• What the exercise asks: Tally the lines below that contain "computer". The number is the whole answer.

• Working data:

+-------+

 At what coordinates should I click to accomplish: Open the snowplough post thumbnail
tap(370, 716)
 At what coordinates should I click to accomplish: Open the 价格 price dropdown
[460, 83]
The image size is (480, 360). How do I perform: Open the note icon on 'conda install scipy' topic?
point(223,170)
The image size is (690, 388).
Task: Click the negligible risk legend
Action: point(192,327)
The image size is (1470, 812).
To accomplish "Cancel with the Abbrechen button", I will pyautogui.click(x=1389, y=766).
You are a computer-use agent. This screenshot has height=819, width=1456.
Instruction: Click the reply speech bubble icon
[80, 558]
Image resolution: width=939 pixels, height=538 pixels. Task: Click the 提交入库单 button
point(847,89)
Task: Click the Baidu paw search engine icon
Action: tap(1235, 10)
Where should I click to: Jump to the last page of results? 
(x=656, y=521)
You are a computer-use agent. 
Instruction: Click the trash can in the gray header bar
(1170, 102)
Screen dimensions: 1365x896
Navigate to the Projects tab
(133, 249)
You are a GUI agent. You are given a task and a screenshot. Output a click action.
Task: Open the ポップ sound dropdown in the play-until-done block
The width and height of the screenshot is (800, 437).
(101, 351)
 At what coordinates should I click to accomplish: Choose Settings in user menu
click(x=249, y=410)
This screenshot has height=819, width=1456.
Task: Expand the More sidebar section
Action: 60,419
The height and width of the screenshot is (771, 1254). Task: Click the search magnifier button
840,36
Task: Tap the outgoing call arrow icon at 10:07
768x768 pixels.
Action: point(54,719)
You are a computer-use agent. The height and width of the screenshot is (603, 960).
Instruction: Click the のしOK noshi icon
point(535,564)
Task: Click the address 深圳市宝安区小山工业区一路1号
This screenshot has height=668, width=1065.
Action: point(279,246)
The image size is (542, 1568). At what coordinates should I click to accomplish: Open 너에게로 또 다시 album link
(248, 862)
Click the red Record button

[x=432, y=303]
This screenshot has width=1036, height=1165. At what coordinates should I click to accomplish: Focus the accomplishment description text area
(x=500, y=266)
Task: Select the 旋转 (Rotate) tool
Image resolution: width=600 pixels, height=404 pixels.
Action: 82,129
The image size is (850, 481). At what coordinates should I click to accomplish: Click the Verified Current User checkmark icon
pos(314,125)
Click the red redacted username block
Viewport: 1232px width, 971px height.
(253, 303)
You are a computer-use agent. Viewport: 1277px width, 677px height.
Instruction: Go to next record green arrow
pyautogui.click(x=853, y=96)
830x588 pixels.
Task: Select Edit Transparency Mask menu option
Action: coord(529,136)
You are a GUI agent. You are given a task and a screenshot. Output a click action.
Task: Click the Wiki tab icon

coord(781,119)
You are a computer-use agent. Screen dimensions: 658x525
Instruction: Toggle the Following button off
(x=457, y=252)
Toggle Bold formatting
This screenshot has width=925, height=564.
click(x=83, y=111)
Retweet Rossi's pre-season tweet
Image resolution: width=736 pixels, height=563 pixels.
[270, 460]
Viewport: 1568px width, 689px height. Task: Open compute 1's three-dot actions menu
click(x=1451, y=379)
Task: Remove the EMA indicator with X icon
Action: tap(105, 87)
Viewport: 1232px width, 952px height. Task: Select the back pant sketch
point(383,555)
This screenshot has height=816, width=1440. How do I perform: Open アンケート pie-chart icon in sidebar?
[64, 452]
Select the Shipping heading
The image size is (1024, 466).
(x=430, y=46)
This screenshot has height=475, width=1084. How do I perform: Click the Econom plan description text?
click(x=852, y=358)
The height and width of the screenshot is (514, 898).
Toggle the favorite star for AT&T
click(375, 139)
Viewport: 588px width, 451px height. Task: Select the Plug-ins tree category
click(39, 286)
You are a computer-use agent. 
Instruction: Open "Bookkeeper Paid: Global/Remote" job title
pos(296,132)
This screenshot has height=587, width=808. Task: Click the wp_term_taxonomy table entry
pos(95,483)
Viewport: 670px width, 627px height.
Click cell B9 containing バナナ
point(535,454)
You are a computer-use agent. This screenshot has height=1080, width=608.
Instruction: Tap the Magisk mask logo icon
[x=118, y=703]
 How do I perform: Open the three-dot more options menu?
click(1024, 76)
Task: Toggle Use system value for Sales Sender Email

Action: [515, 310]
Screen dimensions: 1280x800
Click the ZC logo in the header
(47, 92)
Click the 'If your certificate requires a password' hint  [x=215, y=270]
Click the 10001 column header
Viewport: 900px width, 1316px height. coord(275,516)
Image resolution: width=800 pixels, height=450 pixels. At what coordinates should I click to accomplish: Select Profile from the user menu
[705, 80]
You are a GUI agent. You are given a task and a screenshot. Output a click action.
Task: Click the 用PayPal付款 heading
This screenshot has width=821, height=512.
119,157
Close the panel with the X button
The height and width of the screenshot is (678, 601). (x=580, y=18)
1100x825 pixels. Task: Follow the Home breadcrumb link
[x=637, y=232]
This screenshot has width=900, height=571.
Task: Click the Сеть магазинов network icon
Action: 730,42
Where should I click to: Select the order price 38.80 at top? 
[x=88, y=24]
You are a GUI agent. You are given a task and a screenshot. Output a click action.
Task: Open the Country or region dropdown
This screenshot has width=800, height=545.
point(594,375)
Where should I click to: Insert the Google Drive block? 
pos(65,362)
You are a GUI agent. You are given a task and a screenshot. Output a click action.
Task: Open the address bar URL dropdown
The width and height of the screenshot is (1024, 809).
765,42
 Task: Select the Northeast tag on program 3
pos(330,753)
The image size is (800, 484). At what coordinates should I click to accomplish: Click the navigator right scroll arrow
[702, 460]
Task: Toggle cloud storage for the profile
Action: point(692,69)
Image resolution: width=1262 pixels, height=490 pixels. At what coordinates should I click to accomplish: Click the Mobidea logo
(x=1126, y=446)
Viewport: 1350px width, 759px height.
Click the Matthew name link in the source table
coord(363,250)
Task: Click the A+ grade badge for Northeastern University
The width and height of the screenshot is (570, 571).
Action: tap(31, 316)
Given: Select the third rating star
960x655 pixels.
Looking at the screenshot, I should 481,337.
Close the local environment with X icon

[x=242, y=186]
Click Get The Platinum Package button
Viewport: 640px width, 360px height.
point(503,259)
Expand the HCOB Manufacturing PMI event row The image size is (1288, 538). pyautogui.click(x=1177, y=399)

+-------+

• Solved problem: 7